Autre demande des associations : garantir une équité entre pays développés et pays en développement. « Il faut accompagner les pays dépendant du charbon par rapport, notamment, à l'emploi avec une solidarité au niveau européen », a considéré Armelle Le Comte.

Le Fonds vert sur le climat a reçu de nouvelles promesses financières, à hauteur de 9,78 milliards de dollars pour la période 2020-2023. Mais certains pays ont promis des contributions en dessous des attentes, comme le Japon, le Canada, la Suisse ou l'Autriche, selon les associations.

 
Il faut accompagner les pays dépendant du charbon par rapport, notamment, à l'emploi avec une solidarité au niveau européen.  
Armelle Le Comte
 
Au niveau européen, une discussion est en cours sur une classification « taxonomie » des activités économiques durable, qui bénéficieraient d'une orientation privilégiée de flux de capitaux. « Les négociations sur la taxonomie verte sont prises en otage par la France qui souhaite pousser le nucléaire », a regretté Pierre Cannet, responsable des Programmes Climat, Énergie et Villes durables du WWF France.
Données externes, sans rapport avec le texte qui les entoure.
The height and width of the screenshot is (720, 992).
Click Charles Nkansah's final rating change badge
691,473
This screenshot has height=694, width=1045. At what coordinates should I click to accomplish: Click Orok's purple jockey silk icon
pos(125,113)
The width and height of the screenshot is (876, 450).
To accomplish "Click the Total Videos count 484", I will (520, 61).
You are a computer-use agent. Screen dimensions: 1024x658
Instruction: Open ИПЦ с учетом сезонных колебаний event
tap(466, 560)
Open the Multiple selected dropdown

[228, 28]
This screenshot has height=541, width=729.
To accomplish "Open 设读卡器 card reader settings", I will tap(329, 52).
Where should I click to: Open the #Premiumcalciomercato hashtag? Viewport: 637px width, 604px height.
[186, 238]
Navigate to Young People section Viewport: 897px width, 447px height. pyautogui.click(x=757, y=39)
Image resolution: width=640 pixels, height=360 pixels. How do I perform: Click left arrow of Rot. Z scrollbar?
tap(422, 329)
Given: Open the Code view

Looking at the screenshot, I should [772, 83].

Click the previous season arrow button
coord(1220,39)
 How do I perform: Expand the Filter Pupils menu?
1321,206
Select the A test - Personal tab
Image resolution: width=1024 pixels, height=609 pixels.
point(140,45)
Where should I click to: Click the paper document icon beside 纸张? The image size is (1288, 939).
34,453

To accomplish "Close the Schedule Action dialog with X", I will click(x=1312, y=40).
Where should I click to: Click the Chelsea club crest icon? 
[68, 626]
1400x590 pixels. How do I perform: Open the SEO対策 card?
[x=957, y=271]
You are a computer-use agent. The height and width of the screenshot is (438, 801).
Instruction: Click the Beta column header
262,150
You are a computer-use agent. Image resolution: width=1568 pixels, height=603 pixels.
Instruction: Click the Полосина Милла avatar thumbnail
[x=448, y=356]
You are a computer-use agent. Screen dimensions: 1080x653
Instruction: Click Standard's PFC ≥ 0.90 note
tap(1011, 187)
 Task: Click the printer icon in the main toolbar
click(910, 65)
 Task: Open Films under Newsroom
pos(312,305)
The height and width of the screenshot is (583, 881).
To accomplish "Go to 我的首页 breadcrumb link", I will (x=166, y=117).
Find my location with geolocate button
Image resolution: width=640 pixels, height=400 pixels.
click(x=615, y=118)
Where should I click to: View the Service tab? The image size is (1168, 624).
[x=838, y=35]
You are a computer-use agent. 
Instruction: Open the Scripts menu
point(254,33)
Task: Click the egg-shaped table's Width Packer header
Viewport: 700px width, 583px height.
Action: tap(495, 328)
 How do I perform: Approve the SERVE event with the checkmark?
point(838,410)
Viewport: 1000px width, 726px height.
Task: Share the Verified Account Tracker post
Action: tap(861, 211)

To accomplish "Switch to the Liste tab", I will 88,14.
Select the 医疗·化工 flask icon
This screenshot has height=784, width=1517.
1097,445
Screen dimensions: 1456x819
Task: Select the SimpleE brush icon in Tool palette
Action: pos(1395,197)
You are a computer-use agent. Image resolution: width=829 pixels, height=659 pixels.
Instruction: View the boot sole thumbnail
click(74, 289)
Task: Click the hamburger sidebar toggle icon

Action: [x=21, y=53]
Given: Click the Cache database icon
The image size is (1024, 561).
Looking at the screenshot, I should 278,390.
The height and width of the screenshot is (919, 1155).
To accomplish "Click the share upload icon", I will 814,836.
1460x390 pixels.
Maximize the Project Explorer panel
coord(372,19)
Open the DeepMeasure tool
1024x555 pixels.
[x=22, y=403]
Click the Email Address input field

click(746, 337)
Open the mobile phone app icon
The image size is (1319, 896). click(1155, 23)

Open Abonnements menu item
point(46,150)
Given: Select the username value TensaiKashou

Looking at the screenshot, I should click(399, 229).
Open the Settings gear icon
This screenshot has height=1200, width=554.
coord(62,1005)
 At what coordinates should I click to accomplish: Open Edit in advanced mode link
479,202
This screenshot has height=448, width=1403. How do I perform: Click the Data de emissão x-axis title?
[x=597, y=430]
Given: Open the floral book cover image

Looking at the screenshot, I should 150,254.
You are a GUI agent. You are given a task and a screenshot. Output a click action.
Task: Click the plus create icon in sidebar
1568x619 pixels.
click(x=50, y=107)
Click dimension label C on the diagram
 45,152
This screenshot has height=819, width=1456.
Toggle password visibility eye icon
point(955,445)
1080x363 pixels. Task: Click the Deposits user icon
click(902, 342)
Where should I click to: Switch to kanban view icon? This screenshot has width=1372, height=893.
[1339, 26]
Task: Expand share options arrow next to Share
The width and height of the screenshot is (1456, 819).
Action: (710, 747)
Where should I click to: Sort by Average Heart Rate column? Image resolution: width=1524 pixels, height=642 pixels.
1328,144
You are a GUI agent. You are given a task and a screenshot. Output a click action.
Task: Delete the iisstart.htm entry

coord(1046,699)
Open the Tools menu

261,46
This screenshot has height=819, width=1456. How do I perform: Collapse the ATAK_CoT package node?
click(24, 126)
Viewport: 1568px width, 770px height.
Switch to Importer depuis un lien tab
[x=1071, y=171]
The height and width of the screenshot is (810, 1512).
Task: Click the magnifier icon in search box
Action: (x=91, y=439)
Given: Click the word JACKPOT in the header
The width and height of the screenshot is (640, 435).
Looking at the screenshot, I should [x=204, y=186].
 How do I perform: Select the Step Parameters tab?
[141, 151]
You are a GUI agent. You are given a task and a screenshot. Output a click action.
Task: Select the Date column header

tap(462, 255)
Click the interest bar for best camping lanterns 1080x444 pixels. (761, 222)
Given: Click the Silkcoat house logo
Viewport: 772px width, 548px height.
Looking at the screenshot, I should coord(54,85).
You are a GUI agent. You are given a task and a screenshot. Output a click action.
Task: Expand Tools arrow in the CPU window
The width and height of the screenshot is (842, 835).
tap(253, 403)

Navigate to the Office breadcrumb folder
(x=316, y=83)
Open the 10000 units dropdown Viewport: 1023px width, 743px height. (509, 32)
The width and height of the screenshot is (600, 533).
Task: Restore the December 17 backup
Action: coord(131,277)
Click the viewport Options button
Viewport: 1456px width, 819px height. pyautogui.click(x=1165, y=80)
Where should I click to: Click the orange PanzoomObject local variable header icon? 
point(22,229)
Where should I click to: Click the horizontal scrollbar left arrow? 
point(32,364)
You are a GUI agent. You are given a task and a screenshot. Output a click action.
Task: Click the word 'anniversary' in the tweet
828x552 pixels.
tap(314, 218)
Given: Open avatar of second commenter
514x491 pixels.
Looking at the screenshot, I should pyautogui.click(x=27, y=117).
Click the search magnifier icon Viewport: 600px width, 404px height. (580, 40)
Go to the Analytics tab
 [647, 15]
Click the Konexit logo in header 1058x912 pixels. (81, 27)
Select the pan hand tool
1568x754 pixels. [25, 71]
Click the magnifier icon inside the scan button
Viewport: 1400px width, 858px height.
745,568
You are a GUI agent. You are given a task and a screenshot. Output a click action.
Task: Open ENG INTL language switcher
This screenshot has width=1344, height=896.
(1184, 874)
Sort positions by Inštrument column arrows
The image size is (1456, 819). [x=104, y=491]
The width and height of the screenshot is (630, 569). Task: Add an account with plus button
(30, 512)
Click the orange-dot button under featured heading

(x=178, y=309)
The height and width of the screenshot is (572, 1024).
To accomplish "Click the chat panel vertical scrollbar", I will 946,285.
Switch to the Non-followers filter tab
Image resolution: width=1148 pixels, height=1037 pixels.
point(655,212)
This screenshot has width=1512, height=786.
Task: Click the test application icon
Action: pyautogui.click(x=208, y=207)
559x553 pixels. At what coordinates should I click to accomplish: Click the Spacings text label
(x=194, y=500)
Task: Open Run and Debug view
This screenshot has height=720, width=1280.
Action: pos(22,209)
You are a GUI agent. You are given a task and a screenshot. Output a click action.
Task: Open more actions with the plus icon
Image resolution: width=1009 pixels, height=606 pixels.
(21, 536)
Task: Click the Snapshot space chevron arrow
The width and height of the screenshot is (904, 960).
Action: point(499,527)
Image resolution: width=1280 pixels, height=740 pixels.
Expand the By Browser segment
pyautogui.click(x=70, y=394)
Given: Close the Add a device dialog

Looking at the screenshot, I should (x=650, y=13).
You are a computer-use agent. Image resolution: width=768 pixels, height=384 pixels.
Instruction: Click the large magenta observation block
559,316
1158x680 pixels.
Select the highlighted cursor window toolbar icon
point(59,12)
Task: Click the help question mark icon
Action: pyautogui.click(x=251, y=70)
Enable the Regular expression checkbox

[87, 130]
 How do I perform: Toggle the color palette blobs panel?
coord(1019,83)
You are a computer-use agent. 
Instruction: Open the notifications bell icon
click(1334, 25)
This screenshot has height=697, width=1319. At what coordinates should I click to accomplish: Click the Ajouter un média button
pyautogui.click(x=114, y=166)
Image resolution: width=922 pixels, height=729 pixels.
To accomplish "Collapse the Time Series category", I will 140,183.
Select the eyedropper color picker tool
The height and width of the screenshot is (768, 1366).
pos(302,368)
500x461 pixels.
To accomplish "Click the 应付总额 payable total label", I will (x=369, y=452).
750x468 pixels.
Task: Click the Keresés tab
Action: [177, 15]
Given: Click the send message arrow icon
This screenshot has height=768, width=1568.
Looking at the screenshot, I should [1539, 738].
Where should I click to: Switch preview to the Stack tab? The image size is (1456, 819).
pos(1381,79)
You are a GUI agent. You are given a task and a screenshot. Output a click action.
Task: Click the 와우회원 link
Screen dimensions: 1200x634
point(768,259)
Établir de nouvelles règles pour le marché carbone

Pour le RAC, un des autres enjeux de cette COP est l'encadrement du marché carbone. Les associations alertent sur la nécessité d'exclure des échanges les réductions d'émissions effectuées avant 2020 et encore échangeables dans les marchés du Protocole de Kyoto. « Il faut des garde-fous sociaux et environnementaux, a également pointé Sara Lickel, chargée de plaidoyer droit à l'alimentation, Secours catholique Caritas-France. Une obligation de consultation de la population, un mécanisme de plainte indépendant, éviter que les réductions ne soient comptabilisées deux fois, etc. ».

Enfin, le RAC attire l'attention sur le risque lié à promotion des solutions qui compensent les émissions en séquestrant le carbone dans les sols. « C'est un leurre car le phénomène est réversible, a souligné Manon Castagné, chargée de plaidoyer Souveraineté alimentaire & Climat CCFD-Terre Solidaire. Il y a également un risque d'accaparement des terres notamment si elles intègrent le marché carbone. Il faut que cela soit considéré comme un co-bénéfice ».

L'association souhaite que le secteur de l'agro-industrie réduise ses émissions de gaz à effet de serre et que soit encouragé l'agroforesterie.